The post holder will develop appropriate liaison with medical, nursing, pharmaceutical and other staff in the provision and development of Clinical Pharmacy Services and to act on associated problems which may arise.
- General Clinical Pharmacy and Departmental Duties
- The post holder may be required to undertake some occasional general pharmacy duties at Hellesdon in order to ensure the continuity of the Pharmacy Services to the Trust.
- Appropriate documentation and records e.g. intervention/contribution monitoring, outcome data etc. will need to be maintained
Any Other Duties
The postholder will be required to undertake any other duties which may from time to time be allocated by the Pharmacy Services Director, and which may reasonably be expected to be performed by the postholder.
Research and Development
The post holder will be expected to research the provision of this specialist Pharmacy Service.
Education and Training
The post holder will be expected to encourage and actively participate in all aspects of training and will be expected to participate in the staff education programmes e.g. pharmacists and pre-registration pharmacists and other health care professionals
Health and Safety at Work
The post holder will be required to comply with and ensure that all staff working under his/her supervision comply with Health and Safety at Work policies for the area in which work is being undertaken.
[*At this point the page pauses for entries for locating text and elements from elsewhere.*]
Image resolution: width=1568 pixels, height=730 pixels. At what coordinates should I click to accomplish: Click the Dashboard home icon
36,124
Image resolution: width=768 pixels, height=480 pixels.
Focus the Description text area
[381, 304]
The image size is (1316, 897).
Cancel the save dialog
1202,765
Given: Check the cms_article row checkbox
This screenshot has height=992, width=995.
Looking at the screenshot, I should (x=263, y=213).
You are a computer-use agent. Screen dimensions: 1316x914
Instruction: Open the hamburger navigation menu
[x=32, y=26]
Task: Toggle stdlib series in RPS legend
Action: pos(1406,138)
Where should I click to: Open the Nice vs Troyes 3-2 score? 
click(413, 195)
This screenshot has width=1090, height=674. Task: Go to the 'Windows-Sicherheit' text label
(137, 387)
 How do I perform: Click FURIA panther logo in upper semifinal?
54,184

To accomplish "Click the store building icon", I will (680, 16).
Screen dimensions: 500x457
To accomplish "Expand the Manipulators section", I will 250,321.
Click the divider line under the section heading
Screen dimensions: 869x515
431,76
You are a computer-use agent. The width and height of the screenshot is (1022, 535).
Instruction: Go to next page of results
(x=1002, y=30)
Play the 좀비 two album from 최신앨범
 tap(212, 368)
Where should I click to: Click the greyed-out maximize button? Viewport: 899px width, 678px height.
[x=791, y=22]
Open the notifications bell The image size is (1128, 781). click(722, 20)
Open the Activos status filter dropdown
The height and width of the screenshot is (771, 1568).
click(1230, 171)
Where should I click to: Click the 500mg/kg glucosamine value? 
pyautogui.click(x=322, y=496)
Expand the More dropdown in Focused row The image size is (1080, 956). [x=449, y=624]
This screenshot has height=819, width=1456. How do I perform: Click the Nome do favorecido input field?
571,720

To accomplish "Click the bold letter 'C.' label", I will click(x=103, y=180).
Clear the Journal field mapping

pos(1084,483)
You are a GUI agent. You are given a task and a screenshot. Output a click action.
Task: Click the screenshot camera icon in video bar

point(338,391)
Terms and Conditions of Service
Pharmaceutical and General Whitley Council terms and conditions of service will apply. The postholder must be a member of the Royal Pharmaceutical Society of Great Britain with professional and managerial experience relevant to the satisfactory performance of the duties outlined above.
The postholder must have a valid driving licence and be a car owner.
The postholder may be required to take part in a Saturday morning duty rota (maximum 1 in 4), for which time off in lieu will be given.
The postholder will have access to confidential information of both a clinical and commercial nature. Disclosure to any unauthorised person(s) will be regarded as a breach of contract and may lead to termination of employment.
The Norfolk Mental Health Care NHS Trust is committed to a policy of promoting equal opportunities. Applicants will be dealt with fairly regardless of sex, race, marital status, religion, age or disability.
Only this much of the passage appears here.